C Alpha diversity and variation in the mean efficiency

The diversity of order \(q\) is given by \[\begin{align} ^qD = \left(\sum_{i=1}^n p_i^q\right)^{1 /(1-q)}, \end{align}\] where \(^qD\) is understood to be given by the limit of the RHS when \(q = 1\) (and so the given expression is undefined). The order-2 diversity is therefore \[\begin{align} ^2D = \frac{1}{\sum_{i=1}^n {p_i^2}}, \end{align}\] which is equivalent to the Inverse Simpson Index (REF Jost).

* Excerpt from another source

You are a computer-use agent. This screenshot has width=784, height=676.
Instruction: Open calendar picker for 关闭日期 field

Consider an infinite pool of species. Let \(\sigma^{2}\) denote the variance in the relative efficiency among species in the pool. Consider a community that is assembled by randomly choosing \(K \ge 1\) species from the pool and setting the abundances of the \(K\) species in a manner that is independent of their efficiencies.

Claim: Let \(\rho_{k}\) for \(1 \le k \le K\) denote the proportions of the \(K\) species in the community; this new notation serves as a reminder that the subscript \(k\) indexes a random species specific to this particular community. Conditional on the order-2 diversity \(^2D\) of a community, the arithmetic variance in the mean efficiency is \[\begin{align} Var[\bar B \mid ^2D] % = \sigma^2 \sum_{k=1}^K \rho_k^2 = \frac{\sigma^2}{^2D}. \end{align}\]

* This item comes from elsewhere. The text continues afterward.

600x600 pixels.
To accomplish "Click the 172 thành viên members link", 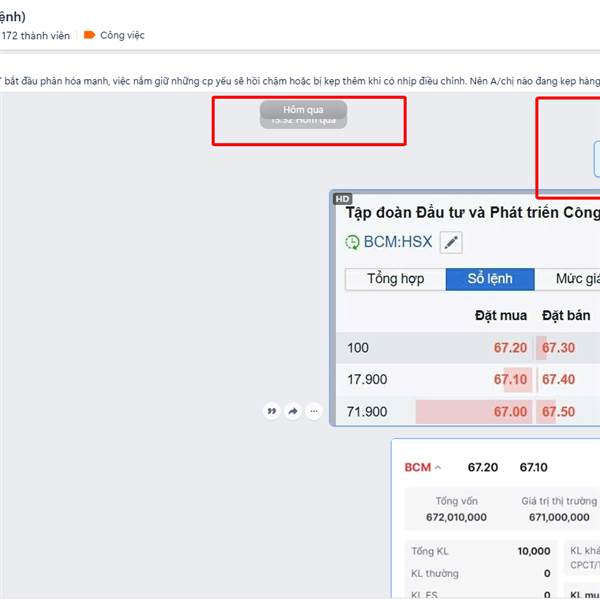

Proof: Let \(\beta_{k}\) denote the efficiency of the \(k\)-th sampled species. The mean efficiency is therefore \(\bar B = \sum_k \rho_k \beta_k\). Conditional on the proportions \(\{\rho_{k}\}\), the variance in the mean efficiency is \[\begin{align} Var[\bar B \mid \{\rho_{k}\}] &= \sum_{k=1}^K \rho_k^2 Var[\beta_k] \\&= \left(\sum_{k=1}^K p_k^2\right) \sigma^2. \end{align}\] The first line follows from the fact that the \(\beta_{k}\) are independent. The summation in the final line is equal to \(1/2^D\), thus proving the result.

Note: We have showed that the arithmetic (additive) variance of \(\bar B\) decreases with \(^2D\); however, the geometric (multiplicative) variance is most relevant for understanding the effect of bias on DA. As \(2^D\) increases, the distribution of \(\bar B\) will converge (by the central limit theorem) to a normal distribution, and both the arithmetic and geometric variance will decrease.